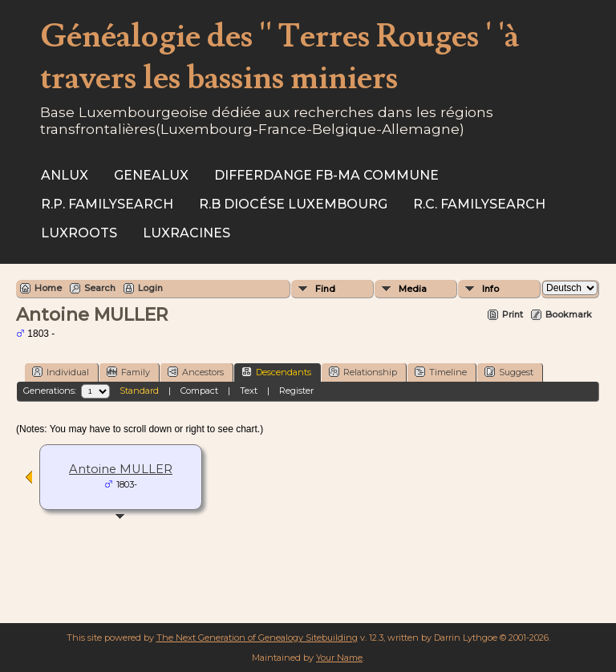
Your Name (339, 658)
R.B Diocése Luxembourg (293, 204)
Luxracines (186, 233)
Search (99, 288)
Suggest (509, 371)
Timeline (440, 371)
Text (249, 391)
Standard (139, 391)
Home (48, 288)
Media (412, 289)
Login (150, 288)
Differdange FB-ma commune (326, 175)
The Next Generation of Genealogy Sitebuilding (257, 638)
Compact (199, 391)
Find (325, 289)
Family (128, 371)
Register (296, 391)
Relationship (363, 371)
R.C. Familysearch (479, 204)
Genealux (151, 175)
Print (513, 314)
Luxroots (79, 233)
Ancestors (196, 371)
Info (490, 289)
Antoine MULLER (120, 469)
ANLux (64, 175)
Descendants (276, 371)
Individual (60, 371)
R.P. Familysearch (107, 204)
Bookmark (569, 314)
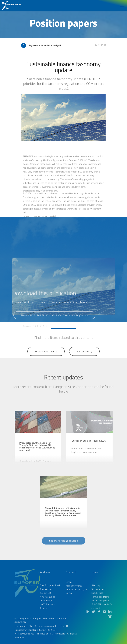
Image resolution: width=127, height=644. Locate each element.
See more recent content (64, 544)
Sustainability (84, 356)
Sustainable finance (46, 356)
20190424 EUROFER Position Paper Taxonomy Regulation (54, 319)
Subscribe (96, 602)
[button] (58, 45)
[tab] (58, 45)
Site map (96, 598)
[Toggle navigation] (122, 5)
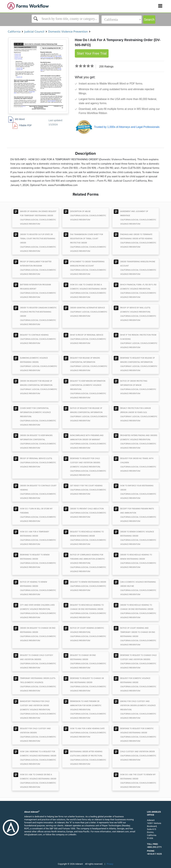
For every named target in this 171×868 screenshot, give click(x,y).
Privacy (110, 864)
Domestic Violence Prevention (68, 31)
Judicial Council (34, 31)
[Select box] (65, 19)
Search (149, 20)
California (14, 31)
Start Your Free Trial (92, 53)
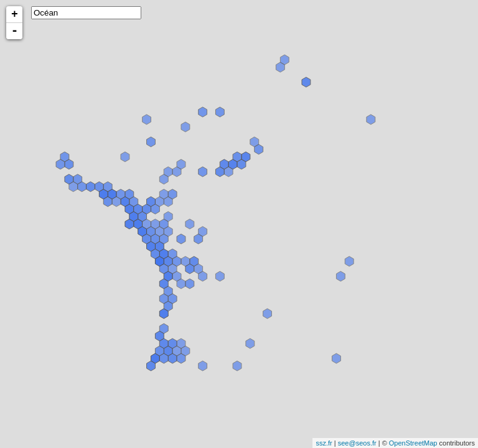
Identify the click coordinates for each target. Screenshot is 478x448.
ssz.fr (324, 443)
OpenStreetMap (413, 443)
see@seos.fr (357, 443)
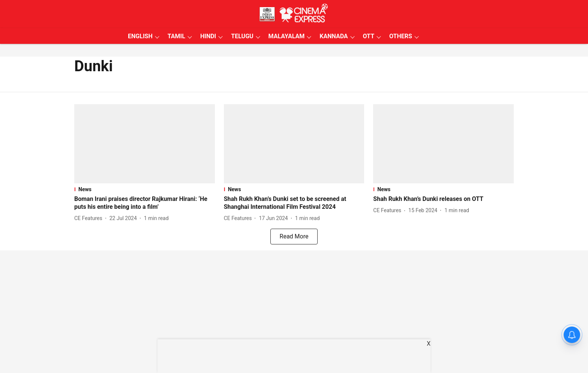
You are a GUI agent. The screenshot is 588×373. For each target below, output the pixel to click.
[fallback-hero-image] (144, 144)
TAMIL (176, 36)
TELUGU (242, 36)
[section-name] (144, 189)
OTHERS (400, 36)
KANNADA (333, 36)
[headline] (144, 203)
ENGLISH (140, 36)
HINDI (208, 36)
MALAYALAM (286, 36)
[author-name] (90, 218)
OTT (369, 36)
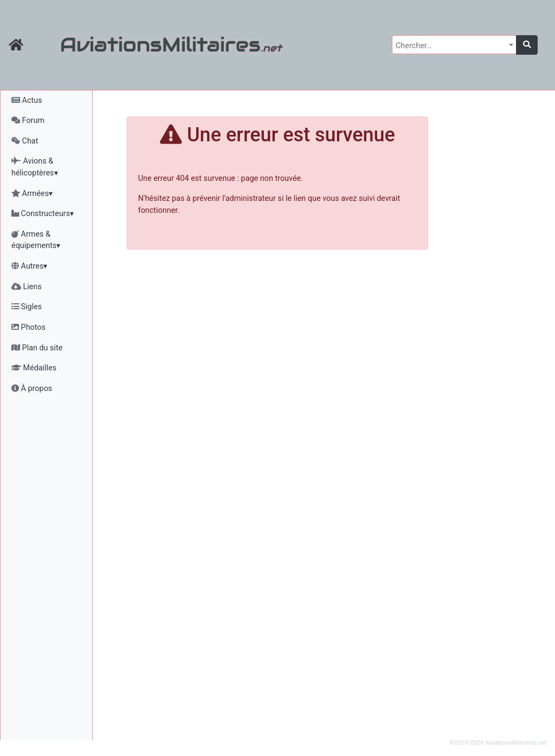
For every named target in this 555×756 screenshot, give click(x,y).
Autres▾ (29, 266)
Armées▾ (32, 193)
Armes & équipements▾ (36, 240)
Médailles (34, 368)
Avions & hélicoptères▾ (35, 167)
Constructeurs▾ (42, 213)
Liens (27, 286)
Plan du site (37, 348)
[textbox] (451, 46)
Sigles (27, 307)
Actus (27, 100)
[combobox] (454, 44)
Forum (28, 120)
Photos (28, 327)
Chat (24, 141)
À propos (31, 388)
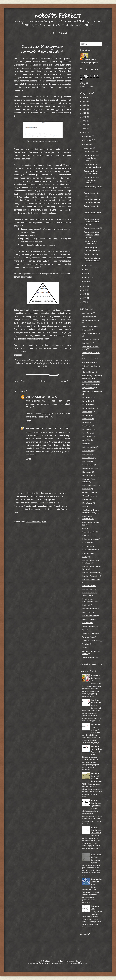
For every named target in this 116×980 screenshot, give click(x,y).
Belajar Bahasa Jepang (90, 326)
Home (43, 381)
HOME (52, 33)
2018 (84, 121)
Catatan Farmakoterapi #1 (93, 228)
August (87, 266)
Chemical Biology (88, 372)
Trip (84, 648)
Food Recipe (87, 426)
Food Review (87, 429)
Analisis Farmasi (88, 317)
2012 (84, 294)
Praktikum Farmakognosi (91, 572)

☆ ☆ ☆ ☆

Aim:
Copy every line above word for word, leaving out the picture markers.

Task answer:
Your Name (339, 658)
R.B Diocése Luxembourg (293, 204)
Luxracines (186, 233)
Search (99, 288)
Suggest (509, 371)
Timeline (440, 371)
Text (249, 391)
Standard (139, 391)
Home (48, 288)
Media (412, 289)
Login (150, 288)
Differdange FB-ma commune (326, 175)
The Next Generation of Genealogy Sitebuilding (257, 638)
Compact (199, 391)
Find (325, 289)
Family (128, 371)
Register (296, 391)
Relationship (363, 371)
R.C. Familysearch (479, 204)
Genealux (151, 175)
Print (513, 314)
Luxroots (79, 233)
Ancestors (196, 371)
Info (490, 289)
Antoine MULLER (120, 469)
ANLux (64, 175)
Descendants (276, 371)
Individual (60, 371)
R.P. Familysearch (107, 204)
Bookmark (569, 314)
Image resolution: width=127, height=644. Locate each element.
See more recent content (64, 544)
Sustainability (84, 356)
Sustainable finance (46, 356)
20190424 EUROFER Position Paper Taxonomy Regulation (54, 319)
Subscribe (96, 602)
[button] (58, 45)
[tab] (58, 45)
Site map (96, 598)
[Toggle navigation] (122, 5)
For every named target in this 171×868 screenshot, give click(x,y).
Privacy (110, 864)
Domestic Violence Prevention (68, 31)
Judicial Council (34, 31)
[Select box] (65, 19)
Search (149, 20)
California (14, 31)
Start Your Free Trial (92, 53)
Identify the click coordinates for each target. Screenshot is 478x448.
ssz.fr (324, 443)
OpenStreetMap (413, 443)
see@seos.fr (357, 443)
You are a GUI agent. The screenshot is 588×373. For each target below, output the pixel to click.
[fallback-hero-image] (144, 144)
TAMIL (176, 36)
TELUGU (242, 36)
[section-name] (144, 189)
OTHERS (400, 36)
KANNADA (333, 36)
[headline] (144, 203)
ENGLISH (140, 36)
HINDI (208, 36)
MALAYALAM (286, 36)
[author-name] (90, 218)
OTT (369, 36)
For every named target in this 555×756 screenshot, give click(x,y).
Autres▾ (29, 266)
Armées▾ (32, 193)
Armes & équipements▾ (36, 240)
Médailles (34, 368)
Avions & hélicoptères▾ (35, 167)
Constructeurs▾ (42, 213)
Liens (27, 286)
Plan du site (37, 348)
[textbox] (451, 46)
Sigles (27, 307)
Actus (27, 100)
[combobox] (454, 44)
Forum (28, 120)
Photos (28, 327)
Chat (24, 141)
À propos (31, 388)
For every named target in this 116×980 screenshot, give click(x,y).
Belajar Bahasa Jepang (90, 326)
Home (43, 381)
HOME (52, 33)
2018 (84, 121)
Catatan Farmakoterapi #1 (93, 228)
August (87, 266)
Chemical Biology (88, 372)
Trip (84, 648)
Food Recipe (87, 426)
Food Review (87, 429)
Analisis Farmasi (88, 317)
2012 (84, 294)
Praktikum Farmakognosi (91, 572)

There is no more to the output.